### WHAT THE TASK ASKS
Repeat only the lines from the one containing "Task: Select the" to the final line below, exactly as they read, and leave every picture out.
*** Opening of EXERCISE INPUTS ***
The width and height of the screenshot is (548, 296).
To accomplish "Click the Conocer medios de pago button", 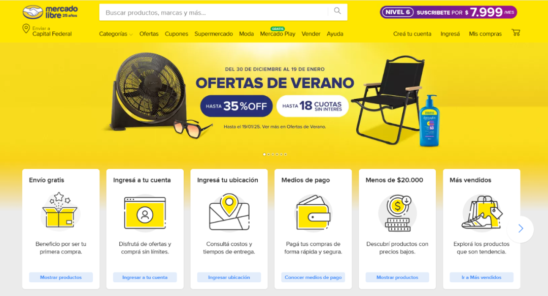I will point(313,277).
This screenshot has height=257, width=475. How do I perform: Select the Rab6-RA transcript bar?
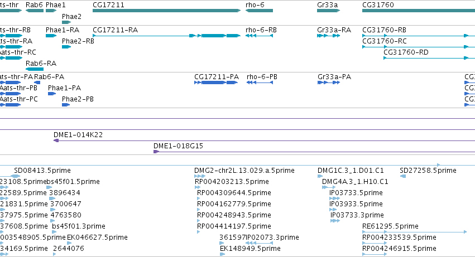pyautogui.click(x=35, y=69)
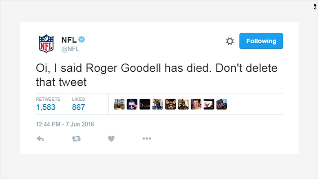Open the @NFL handle profile link
This screenshot has width=318, height=179.
point(70,49)
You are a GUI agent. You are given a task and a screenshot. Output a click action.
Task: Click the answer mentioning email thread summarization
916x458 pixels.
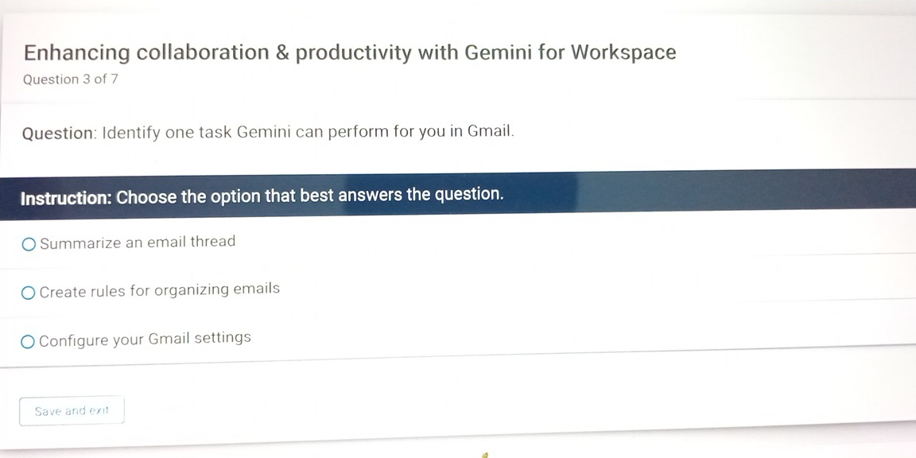click(x=138, y=242)
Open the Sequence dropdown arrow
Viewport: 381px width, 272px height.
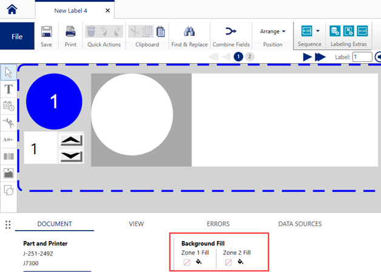(318, 31)
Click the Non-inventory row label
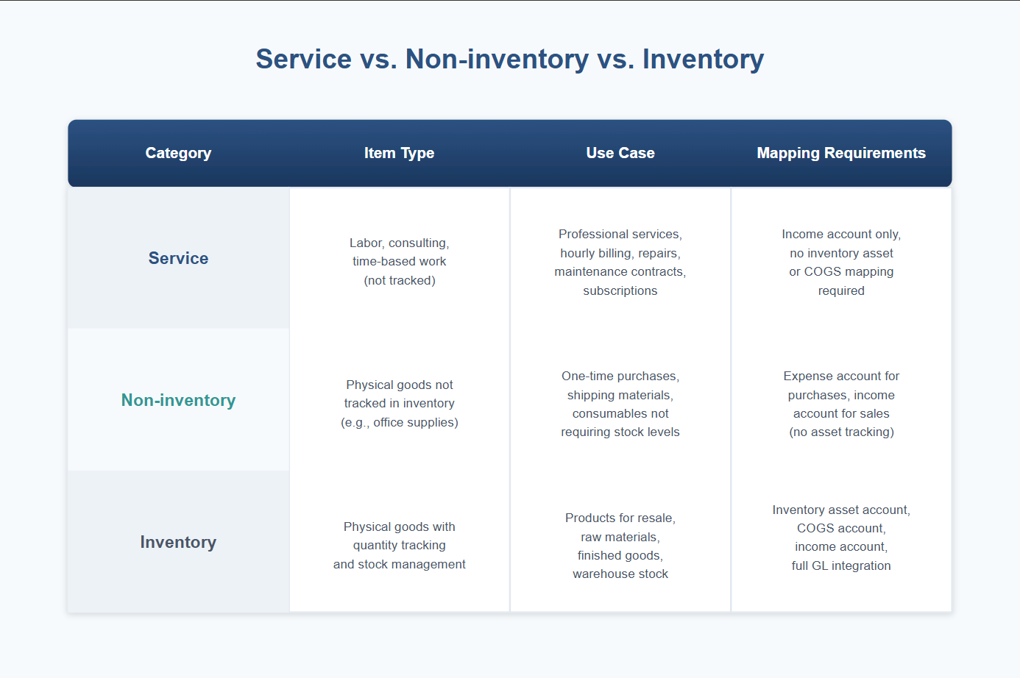The height and width of the screenshot is (678, 1020). pyautogui.click(x=178, y=400)
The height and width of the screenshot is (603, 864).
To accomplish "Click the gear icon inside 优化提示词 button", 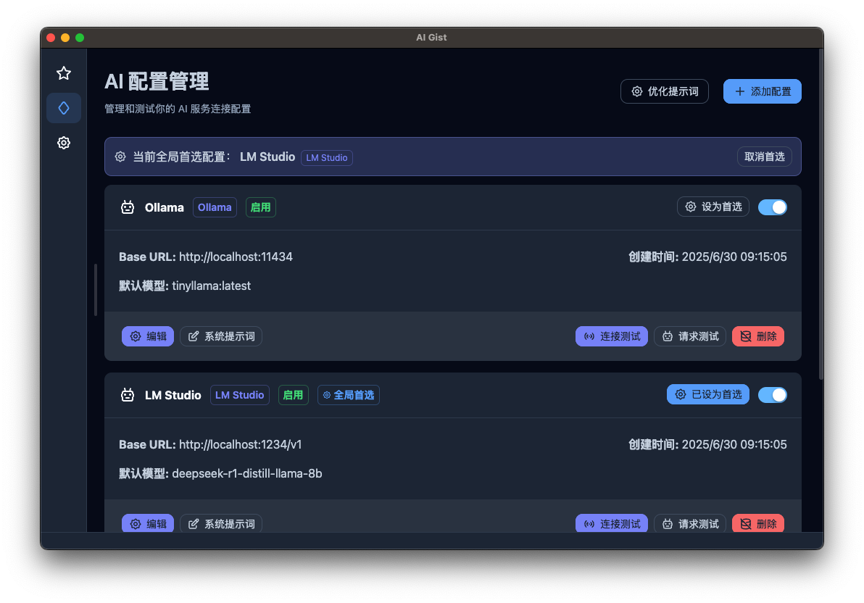I will [x=637, y=91].
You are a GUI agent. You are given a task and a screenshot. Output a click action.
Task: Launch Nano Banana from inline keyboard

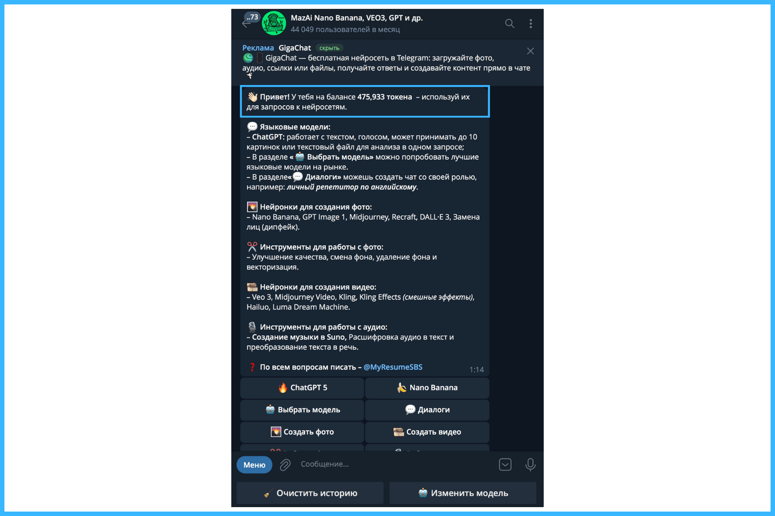[427, 388]
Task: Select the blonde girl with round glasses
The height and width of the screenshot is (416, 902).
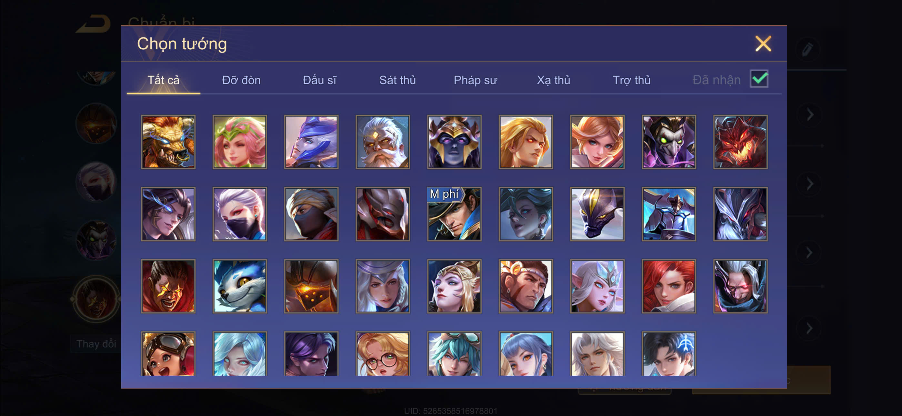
*** Close of EXERCISE INPUTS ***
### ANSWER TO THIS PROBLEM
Task: Select the blonde girl with round glasses
The height and width of the screenshot is (416, 902).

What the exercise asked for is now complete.